Excerpted passage:

※

George Lakoff says morality comes in two varieties: “nurturance” & “strictness”. (Remember Freud on “oral” and “anal” phases: nurturant breast-sucking, strict toilet-training).
Most media framing on jobs, welfare, “scroungers”, “dependency culture”, “hand-outs”, etc, reinforces (and derives from) what Lakoff calls “Strict Father Morality”. Central to this morality are self-reliance, self-discipline and “strength”. These are regarded as of primary importance. (They also feature prominently in “free market” ideology).
“Nurturant” morality, on the other hand, places empathy (or “care”, “love”, “compassion”, “community”, etc) in the primary position of importance (with things like self-reliance as secondary).
One can easily see “Strictness Morality” in religions which emphasise punishing father figures (eg Jehovah). And one can see a rationalist version of it in philosophers such as Kant, who wrote: “Accept no favours which you might do without. Do not be parasites nor flatterers nor … beggars. Complaining and whimpering … are unworthy of you”. (Kant, Metaphysics, ‘Concerning Servility’)
Both kinds of morality are established in our brains. Resisting either doesn’t really work, but an enormous amount of money is currently being spent on promoting Strictness Morality in areas that have long been located in the realm of nurturance. A “safety net”* (a virtue in nurturance morality) becomes “dependency” (a deadly sin in strictness morality), etc.
Understanding the two moral systems, and their underlying metaphors, can sometimes be more helpful than imagining a battle between moral people (our side) and immoral people (the other side).
* For more on the “safety net” metaphor, see this George Lakoff article.
Sept 19, 2011 – George Bush used the words “freedom”, “free” and “liberty” 49 times in his 20-minute speech at the 2004 Republican Convention. The defining frame of Bush’s administration was “defending freedom”.
Freedom is a “contested concept” – it means different things to different people. It has a simple “uncontested core” (a central meaning everyone agrees on), but mostly it consists of blanks that need to be filled in with frames and metaphors.

※

Dataset entries
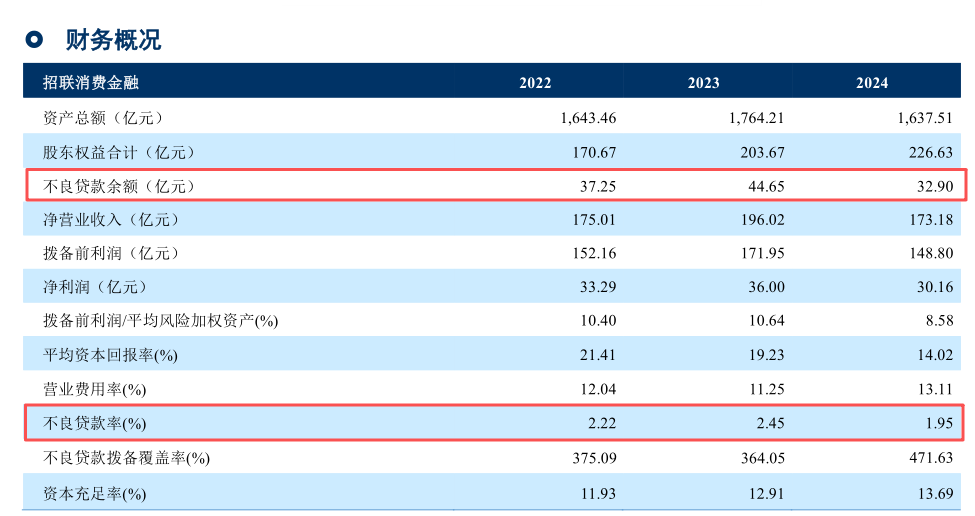Select the 平均资本回报率(%) row label

pos(110,355)
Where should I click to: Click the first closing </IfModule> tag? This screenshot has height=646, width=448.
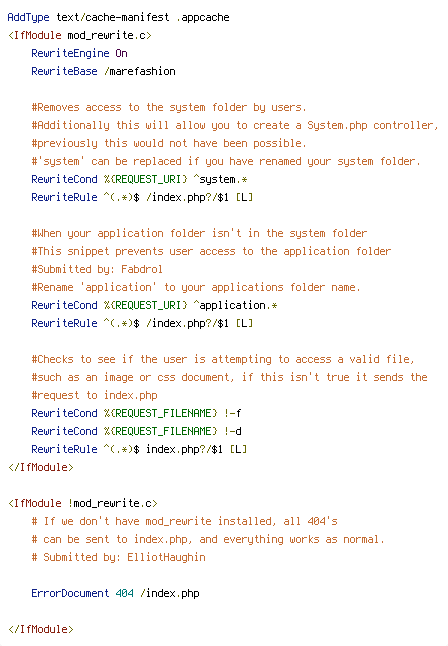coord(41,467)
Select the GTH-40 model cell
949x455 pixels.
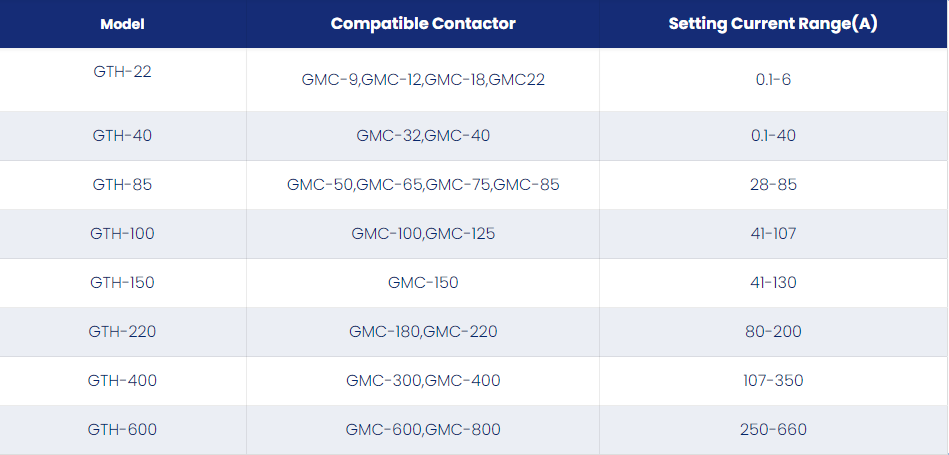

※

Prompt A:
Answer these from the passage on moral framing:
(i) What name does Lakoff give to the morality that most media framing on jobs and welfare reinforces?
(ii) Which philosopher does the passage give as an example of a rationalist version of strictness morality?
(iii) How many times did George Bush use the words "freedom", "free" and "liberty" in his 2004 Republican Convention speech?
Prompt B:
In one to three sentences, explain why the passage on moral framing says freedom means different things to different people.
Prompt C:
Carry on the passage on moral framing after its last sentence.

Answer space A:
(i) "Strict Father Morality."
(ii) Kant.
(iii) 49 times.

Answer space B:
Freedom is a "contested concept." It has a simple "uncontested core," a central meaning everyone agrees on, but mostly it consists of blanks that people fill in with frames and metaphors.

Answer space C:
For example, everyone agrees that coercion and harm interfere with freedom. At a visceral level, if you restrain or injure someone, you are interfering with their bodily freedom of movement. Beyond this basic level, the meanings of “coercion”, “harm” and “freedom” are contested. Take recreational drug use. Is it liberating or harmful? The blanks need filling in.
By “blanks”, I don’t mean the facts and particulars, but the value systems activated via conceptual metaphor and frames. The battle to fill in the blanks is being won by the right – conservative media, corporate thinktanks, etc. This isn’t about “spin”. It’s about how we conceptualise at the level of “common sense”.
The Mirror asked: “How can 59,017,382 people be so dumb”? But it’s (mostly) not a question of intelligence. If a person is unaware of their own deep frames and metaphors, then they’re unaware of the basis for their moral and political choices. One’s frames and metaphors define the range of one’s “free will” – you can’t will something that you can’t conceptualise.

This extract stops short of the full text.